「そんな完璧な乃糸ちゃんの隣にいると、いつも息が詰まる。なんでそんなに完璧なんだろうって思うんです。そのたびになぜか苦しくて」
乃糸ちゃんは、深雪くんを連れ戻してあげようとして、いつも助けに来る。
でもそれは、時には深雪くんを縛る、どうあがいても釣り合わない天秤にのった感情だったのかもしれない。

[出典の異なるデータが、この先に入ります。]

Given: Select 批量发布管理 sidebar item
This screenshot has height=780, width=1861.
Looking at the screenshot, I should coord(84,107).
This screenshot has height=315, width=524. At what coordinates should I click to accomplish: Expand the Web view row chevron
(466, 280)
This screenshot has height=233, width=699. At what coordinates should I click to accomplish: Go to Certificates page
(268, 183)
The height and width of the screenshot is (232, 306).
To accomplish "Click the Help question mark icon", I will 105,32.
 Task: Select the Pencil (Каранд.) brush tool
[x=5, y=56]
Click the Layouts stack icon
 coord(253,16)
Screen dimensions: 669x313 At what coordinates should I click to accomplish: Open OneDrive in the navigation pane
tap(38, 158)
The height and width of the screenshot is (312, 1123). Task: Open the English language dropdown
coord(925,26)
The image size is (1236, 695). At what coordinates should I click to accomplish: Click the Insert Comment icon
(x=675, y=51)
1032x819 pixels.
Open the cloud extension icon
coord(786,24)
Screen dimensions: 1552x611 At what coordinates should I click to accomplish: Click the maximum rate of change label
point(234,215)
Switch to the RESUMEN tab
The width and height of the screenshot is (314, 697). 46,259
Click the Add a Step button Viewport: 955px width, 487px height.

そう思うと、心臓の鼓動が大きく聞こえるようになるのを感じた。
「そのたびに、乃糸ちゃんの家族も寄り添ってくれるんです。けど、僕にとってそれはいらなかった…。違う、信じられなかった」
寄り添うことが全てじゃない。
寄り添うことが、全ての問題解決に繋がるなんてありえない。
「それから乃糸ちゃんの花女(はなじょ)の受験のために、東京に引っ越したんです。福岡よりも、なんだか僕にとっては東京のほうが居やすかったのを覚えています」
それはとてもよくわかった。
人が多いから、自分の気持ちをその場所に置いていける。
私はそう思う。
「でも、居やすかったから、居づらい乃糸ちゃんの家から出ていくことが増えた。それでも諦めずに、みんなはずっと僕のことを家族のように思ってくれた。それでなんとか頑張って高校受験して、受かって、肩の力が抜けた瞬間、いつもよりもずっと遠いところに行ってしまいたくなった」
「…肩の力が抜けたのに、そう思ったの?」
「だって、もう自由になりたかった。自分勝手だからそう思っちゃう。…僕がどうなったっていい。別に世間を困らせるわけじゃないから。でも、それでも…」

「僕はその愛情を疑った。…疑うことしかできなかった。愛してもらったことがなかったから」

深雪くんの瞳から、涙がこぼれ落ちていくのが見えた。
うずくまって、まるで自分を苦しめるように、深雪くんは泣いている。
その姿を見て、私も自分のことを思い出しながら、涙がこぼれそうになっていた。
「どこかに行こうとして、夜に一人で家を出て、雨が降ってることなんて気にせず、行く当てもなく歩き回った。…なぜか制服でした。そのときは」
なぜ制服だったのか。
それは尋ねなくても分かる気がした。
「それで、見つけたのがDETOXだった」
あぁ、DETOXって、私たちをいつも受け入れてくれる場所なんだな。
私がDETOXを見つけたときと出会いは違っても、その出会いが特別だったことは違いない。
「びしょ濡れのまま店の中に入って、らーさんと会った。そこで初めて、ブラックコーヒーを飲みました。…僕にとっては、その次に飲んだデトックスウォーターの方が美味しく感じた」
そして、デトックスウォーターも、私たちにとっての特別。
「それから、そこで働きたいって思った。同時に、一人暮らしがしたいとも思った。…乃糸ちゃんの家族にそれを伝えたら、最初は反対されたけど、許してもらえました。だから今、こうなってるんです」
深雪くんは、まだうずくまったままだった。